We will write the custom code to build our very own LLM using PyTorch. We will go from base model to RLHF with PPO.
The project is divided into 9 parts, each representing a major step in building the LLM:
- part1/: Core Transformer Architecture (positional embeddings, attention, multi-head, feed-forward, LayerNorm)
- part2/: Training a Tiny LLM (tokenization, dataset batching, training loop, sampling, evaluation)
- part3/: Modernizing the Architecture (RMSNorm, RoPE, SwiGLU, KV cache, sliding-window attention)
- part4/: Scaling Up (BPE tokenization, mixed precision, learning schedules, checkpointing, logging)
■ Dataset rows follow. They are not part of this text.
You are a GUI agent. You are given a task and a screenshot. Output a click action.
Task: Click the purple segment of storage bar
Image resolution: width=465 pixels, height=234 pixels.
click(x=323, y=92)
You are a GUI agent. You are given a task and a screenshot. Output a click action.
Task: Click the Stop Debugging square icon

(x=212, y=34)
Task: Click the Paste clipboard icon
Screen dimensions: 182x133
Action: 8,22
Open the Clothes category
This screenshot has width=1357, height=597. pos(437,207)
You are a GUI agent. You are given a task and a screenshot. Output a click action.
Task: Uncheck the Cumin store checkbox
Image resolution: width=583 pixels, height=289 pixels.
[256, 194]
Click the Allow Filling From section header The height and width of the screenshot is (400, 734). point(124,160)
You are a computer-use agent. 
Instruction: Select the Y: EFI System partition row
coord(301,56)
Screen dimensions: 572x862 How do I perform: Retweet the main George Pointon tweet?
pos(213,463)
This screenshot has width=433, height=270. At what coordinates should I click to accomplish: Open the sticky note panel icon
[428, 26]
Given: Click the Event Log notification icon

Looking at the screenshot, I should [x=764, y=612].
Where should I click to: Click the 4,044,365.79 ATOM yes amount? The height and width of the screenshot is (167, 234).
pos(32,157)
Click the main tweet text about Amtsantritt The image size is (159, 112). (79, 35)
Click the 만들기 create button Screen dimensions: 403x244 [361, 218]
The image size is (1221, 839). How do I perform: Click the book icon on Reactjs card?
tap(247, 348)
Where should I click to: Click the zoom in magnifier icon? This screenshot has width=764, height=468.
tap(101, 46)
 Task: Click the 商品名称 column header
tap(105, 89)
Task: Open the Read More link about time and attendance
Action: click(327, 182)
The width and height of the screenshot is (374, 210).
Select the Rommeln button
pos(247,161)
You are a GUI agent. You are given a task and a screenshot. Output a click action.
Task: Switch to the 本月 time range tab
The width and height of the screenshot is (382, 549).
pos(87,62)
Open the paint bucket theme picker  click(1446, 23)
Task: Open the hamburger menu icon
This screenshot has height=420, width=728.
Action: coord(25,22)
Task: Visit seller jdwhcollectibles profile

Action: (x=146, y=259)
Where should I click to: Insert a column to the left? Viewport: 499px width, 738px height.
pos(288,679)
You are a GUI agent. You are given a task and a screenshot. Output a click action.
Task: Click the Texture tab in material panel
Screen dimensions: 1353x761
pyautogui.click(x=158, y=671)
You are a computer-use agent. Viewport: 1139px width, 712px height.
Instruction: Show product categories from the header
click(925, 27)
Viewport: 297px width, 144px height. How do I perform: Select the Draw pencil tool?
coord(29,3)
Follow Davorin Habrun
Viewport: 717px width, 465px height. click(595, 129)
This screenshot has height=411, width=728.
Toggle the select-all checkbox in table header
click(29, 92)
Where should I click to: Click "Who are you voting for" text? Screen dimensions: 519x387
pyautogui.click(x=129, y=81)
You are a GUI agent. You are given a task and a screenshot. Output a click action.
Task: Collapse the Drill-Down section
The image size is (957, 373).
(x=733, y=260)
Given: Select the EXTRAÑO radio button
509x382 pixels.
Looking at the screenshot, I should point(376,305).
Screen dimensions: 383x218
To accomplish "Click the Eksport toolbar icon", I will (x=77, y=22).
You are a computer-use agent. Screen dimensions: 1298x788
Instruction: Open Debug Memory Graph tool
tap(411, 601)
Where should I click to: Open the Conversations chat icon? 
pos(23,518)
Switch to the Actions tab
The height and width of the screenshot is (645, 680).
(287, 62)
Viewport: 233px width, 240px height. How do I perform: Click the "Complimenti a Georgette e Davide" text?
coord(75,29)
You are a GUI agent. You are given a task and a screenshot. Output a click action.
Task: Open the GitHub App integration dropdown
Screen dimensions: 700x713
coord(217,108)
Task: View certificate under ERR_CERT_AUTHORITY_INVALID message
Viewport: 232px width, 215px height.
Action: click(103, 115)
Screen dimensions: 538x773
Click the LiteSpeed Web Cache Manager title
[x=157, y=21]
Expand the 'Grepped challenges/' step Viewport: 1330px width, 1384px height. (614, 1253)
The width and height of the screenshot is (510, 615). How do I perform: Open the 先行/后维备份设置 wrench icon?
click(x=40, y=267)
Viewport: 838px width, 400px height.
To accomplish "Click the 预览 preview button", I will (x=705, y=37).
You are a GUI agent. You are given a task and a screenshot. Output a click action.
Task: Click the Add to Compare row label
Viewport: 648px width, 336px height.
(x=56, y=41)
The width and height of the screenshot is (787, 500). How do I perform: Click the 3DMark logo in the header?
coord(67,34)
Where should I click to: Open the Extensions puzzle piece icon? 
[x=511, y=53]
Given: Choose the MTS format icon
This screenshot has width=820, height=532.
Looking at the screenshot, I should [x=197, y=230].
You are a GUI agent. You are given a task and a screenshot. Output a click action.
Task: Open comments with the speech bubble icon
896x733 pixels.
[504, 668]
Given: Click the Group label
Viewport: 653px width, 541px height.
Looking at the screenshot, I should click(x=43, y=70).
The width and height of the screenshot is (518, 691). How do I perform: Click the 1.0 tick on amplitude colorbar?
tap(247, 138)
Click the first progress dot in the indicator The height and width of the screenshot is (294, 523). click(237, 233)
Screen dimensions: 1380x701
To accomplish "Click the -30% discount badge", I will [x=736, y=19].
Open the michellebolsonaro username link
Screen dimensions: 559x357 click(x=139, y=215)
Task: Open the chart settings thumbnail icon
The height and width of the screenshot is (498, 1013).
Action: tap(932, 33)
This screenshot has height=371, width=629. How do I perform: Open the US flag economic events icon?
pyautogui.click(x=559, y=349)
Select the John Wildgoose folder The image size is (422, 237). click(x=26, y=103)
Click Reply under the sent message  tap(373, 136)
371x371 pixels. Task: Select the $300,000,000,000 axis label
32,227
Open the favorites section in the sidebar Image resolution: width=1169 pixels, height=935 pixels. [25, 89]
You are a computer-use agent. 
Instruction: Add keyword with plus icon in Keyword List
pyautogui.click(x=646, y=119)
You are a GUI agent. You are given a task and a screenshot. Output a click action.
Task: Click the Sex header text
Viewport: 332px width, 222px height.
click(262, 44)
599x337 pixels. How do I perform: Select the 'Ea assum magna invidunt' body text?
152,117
- part5/: Mixture-of-Experts (MoE theory, implementing MoE layers, hybrid architectures)
- part6/: Supervised Fine-Tuning (SFT) (instruction datasets, causal LM loss, curriculum learning, evaluation)
- part7/: Reward Modeling (preference datasets, reward architecture, loss functions, sanity checks)
- part8/: RLHF with PPO (policy with value head, PPO objective, training loop, stability tricks)
- part9/: RLHF with GRPO (group-relative baseline, advantage calculation, KL regularization)
Each part contains an orchestrator.py file that calls all substeps for that part.
- utils/: Shared utilities (checkpointing, common imports, etc.)